Alternance : voici le choix de l'Église évangélique du Cameroun

Etoudi Alternance politique

Wed, 22 Jan 2025 Source: Le Messager n°8439 du 20 janvier 2025

Alors que les évêques de l'Eglise catholique se sont prononcés en faveur d’un changement politique, l’Église évangélique du Cameroun (Eec) par la voix de son président, Billa Mbella Alexandre, a choisi la neutralité. Une décision qui divise les fidèles et provoque des vives réactions, même chez certains pasteurs.

Le sermon du silence ! Dans un contexte sociopolitique tendu à l’approche de la Présidentielle de 2025, l’Eec a décidé de rester en retrait. Le 10 janvier 2025, le pasteur Billa Mbella Alexandre, président de l’Eec, a envoyé une lettre officielle à ses pasteurs pour leur interdire toute prise de position individuelle sur les questions sociopolitiques. « Toute déclaration sur les questions socio-politiques est du ressort du Synode général. En dehors de cette instance, toute déclaration est proscrite », a-t-il affirmé dans sa lettre. Cette mesure vise, selon lui, à « préserver la neutralité et l’unité de l’Église évangélique du Cameroun face aux enjeux sociaux et politiques délicats du pays ». Cependant, cette posture de réserve contraste fortement avec celle de l’Église catholique, dont les évêques ont récemment dénoncé les problèmes de gouvernance et appelé à une alternance politique. Cette divergence de stratégie suscite de vives réactions. Certains fidèles et pasteurs de l’Eec voient dans cette décision un manque de courage face aux injustices que traverse le Cameroun.
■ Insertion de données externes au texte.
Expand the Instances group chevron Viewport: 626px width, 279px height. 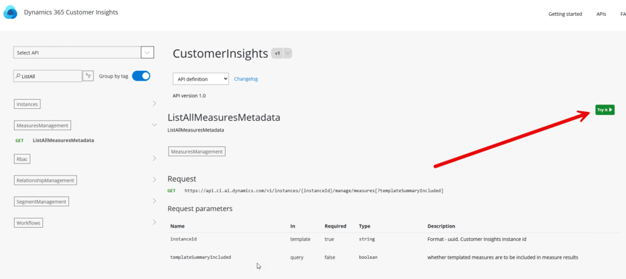155,103
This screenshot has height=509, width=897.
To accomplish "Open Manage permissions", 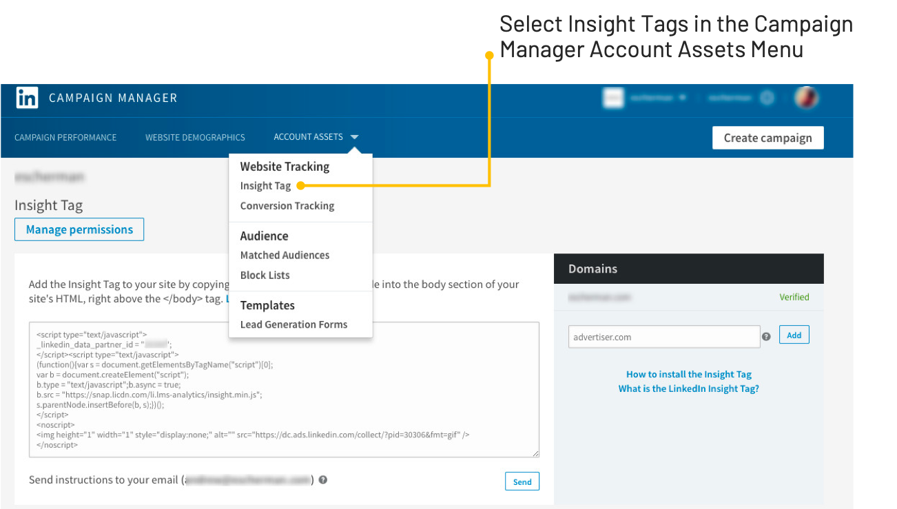I will [79, 229].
Lors d’une prédication le dimanche 19 janvier 2025, le pasteur Marie Victor Tiozang de la paroisse de Soboum dans l'arrondissement de Douala 3e a défié la directive du président de l’Eec en exhortant les chrétiens à agir pour le changement à travers la participation électorale.
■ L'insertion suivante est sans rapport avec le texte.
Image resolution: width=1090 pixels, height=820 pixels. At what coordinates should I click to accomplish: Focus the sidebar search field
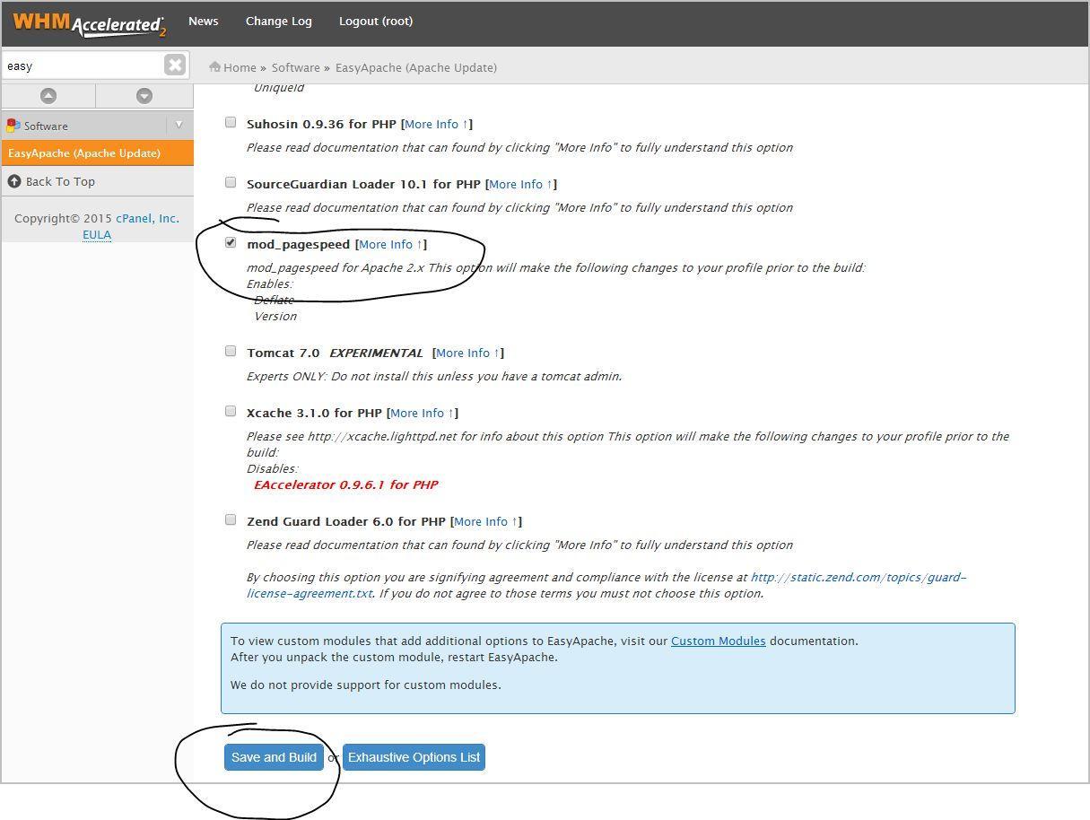[83, 65]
« Vous dites que le pays est dur, vous dites qu’il y a la misère. Pour changer, il faut la carte d’électeur. Est-ce que vous avez les cartes électorales ? », a-t-il lancé lors de la prédication. Les fidèles expriment également leur frustration. « De vous à moi, vous pensez vraiment qu’un pasteur qui se montre complaisant face à l’injustice est digne de sa mission ? », s’interroge un fidèle de l’Eec. L’avocate et militante des droits humains, maître Alice Nkom, est allée encore plus loin. Lors de la célébration de son 80e anniversaire, elle a exprimé sa déception envers l’Eec.

« La sortie du président de l’Eec est une sortie décevante et dangereuse. J’ai honte d’appartenir à une telle Église. Rien ne doit m’y retenir. Désormais, je vais rester chez moi et travailler avec le peuple pour les élections de 2025 », a-t-elle déclaré.
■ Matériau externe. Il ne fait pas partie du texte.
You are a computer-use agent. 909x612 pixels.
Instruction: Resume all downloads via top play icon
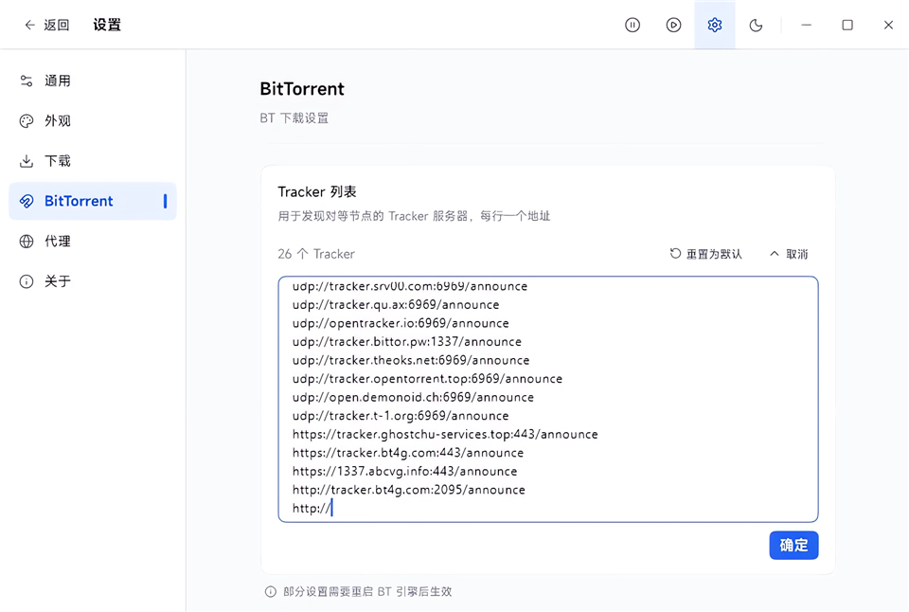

Une Église divisée face aux réalités du pays

La position de neutralité prônée par Billa Mbella Alexandre se veut une réponse aux tensions croissantes à l’approche du scrutin présidentiel, dans un pays où les divisions sociales et politiques sont profondes. Le président de l’Eec a rappelé que les déclarations non encadrées pourraient « semer le trouble dans l’esprit de l’opinion publique en général et des chrétiens en particulier ». Cependant, pour de nombreux fidèles, ce silence est perçu comme une forme de complicité face à la misère et à l’injustice. Le contraste avec l’Église catholique, dont les évêques ont ouvertement critiqué la gouvernance et appelé à un changement, est frappant.

Le Cameroun, toujours dans l’attente d’une confirmation de la candidature de Paul Biya, reste au cœur de débats où la voix des Églises joue un rôle crucial. Si l’Église catholique a décidé de s’impliquer dans les questions politiques, l’Église Évangélique du Cameroun fait un pari risqué en s’abstenant. Une posture qui, loin d’apaiser, semble exacerber les divisions internes et les frustrations au sein même de ses rangs.